Ernst & Young LLP have been selected by the audit committee of the board of directors as the independent registered public accounting firm to audit our financial statements for the year ending December 31, 2009. Ernst & Young LLP also served as our auditors in 2008. We expect that representatives of Ernst & Young LLP will attend our annual meeting, will have an opportunity to make a statement if they desire to do so, and will be available to respond to appropriate questions.

Audit Committee Report

The primary role of our audit committee is to assist our board of directors in fulfilling its oversight responsibilities by reviewing the financial information proposed to be provided to stockholders and others, the adequacy of the system of internal control over financial reporting and disclosure controls and procedures established by management and the board, and the audit process and the independent auditors’ qualifications, independence and performance.

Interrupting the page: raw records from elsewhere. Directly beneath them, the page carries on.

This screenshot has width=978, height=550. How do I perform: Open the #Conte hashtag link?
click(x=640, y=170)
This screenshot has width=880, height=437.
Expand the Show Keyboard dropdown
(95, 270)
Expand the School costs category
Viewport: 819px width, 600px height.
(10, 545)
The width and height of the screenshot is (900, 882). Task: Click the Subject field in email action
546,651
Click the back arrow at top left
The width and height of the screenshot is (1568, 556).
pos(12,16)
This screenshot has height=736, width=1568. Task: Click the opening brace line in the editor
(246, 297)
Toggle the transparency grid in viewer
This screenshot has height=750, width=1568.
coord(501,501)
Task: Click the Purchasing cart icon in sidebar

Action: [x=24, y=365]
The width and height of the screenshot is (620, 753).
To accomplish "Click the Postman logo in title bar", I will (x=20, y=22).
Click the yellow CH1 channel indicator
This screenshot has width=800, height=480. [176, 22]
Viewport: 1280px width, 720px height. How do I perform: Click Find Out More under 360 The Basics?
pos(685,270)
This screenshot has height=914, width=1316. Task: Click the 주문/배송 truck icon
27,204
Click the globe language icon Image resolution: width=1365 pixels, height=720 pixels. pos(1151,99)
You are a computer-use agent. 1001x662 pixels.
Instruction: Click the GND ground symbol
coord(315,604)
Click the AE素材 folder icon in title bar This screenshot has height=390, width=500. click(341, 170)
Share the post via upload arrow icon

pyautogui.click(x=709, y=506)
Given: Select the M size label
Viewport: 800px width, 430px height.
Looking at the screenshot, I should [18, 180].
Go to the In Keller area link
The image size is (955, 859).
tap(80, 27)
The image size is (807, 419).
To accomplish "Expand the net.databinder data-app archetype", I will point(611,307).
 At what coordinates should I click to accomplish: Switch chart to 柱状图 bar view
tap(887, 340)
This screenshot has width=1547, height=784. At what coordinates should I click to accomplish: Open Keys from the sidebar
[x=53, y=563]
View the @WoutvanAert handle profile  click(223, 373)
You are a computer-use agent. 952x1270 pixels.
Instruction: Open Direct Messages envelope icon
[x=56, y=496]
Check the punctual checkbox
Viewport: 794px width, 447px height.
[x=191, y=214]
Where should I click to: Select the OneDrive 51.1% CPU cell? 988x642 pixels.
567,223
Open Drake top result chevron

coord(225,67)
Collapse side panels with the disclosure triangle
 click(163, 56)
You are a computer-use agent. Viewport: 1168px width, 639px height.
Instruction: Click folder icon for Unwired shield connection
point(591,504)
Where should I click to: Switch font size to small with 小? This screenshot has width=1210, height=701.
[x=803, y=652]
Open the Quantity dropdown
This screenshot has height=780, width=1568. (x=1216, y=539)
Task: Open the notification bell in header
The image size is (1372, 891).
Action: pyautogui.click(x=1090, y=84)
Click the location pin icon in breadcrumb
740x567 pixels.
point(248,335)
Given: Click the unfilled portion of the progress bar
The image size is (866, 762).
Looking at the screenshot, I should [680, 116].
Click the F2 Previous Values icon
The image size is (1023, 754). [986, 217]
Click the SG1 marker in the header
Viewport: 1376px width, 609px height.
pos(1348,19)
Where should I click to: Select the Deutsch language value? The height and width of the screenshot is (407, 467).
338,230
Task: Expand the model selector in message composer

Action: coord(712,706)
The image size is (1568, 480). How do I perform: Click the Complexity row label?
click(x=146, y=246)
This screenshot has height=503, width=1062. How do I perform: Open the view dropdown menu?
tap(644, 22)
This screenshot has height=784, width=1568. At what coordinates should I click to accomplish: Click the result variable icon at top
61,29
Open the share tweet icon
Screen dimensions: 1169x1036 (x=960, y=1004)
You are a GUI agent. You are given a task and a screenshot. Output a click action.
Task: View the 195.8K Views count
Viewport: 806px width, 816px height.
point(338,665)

Management is responsible for establishing and maintaining the Company’s system of internal controls and for preparation of the Company’s financial statements. Our independent registered public accounting firm, Ernst & Young LLP, is responsible for performing an audit of our consolidated financial statements in accordance with generally accepted auditing standards and issuing an opinion on the financial statements. The audit committee has met and held discussions with management and our independent auditors, and has also met separately with our independent auditors, without management present, to review the adequacy of our internal controls, financial reporting practices and audit process.

The audit committee has reviewed and discussed our audited consolidated financial statements for the year ended December 31, 2008 with management and the independent auditors. As part of this review, the audit committee discussed with Ernst & Young LLP the communications required by generally accepted auditing standards, including those described in Statement on Auditing Standards No. 61, “Communication with Audit Committees.”

The audit committee has received from Ernst & Young LLP a written statement describing all relationships between that firm and the Company that might bear on the auditors’ independence, consistent with applicable requirements of the Public Company Accounting Oversight Board regarding the independent accountant’s communications with the audit committee concerning independence. The audit committee has discussed the written statement with the independent auditors, and has considered whether the independent auditors’ provision of any consultation and other non-audit services to the Company is compatible with maintaining the auditors’ independence.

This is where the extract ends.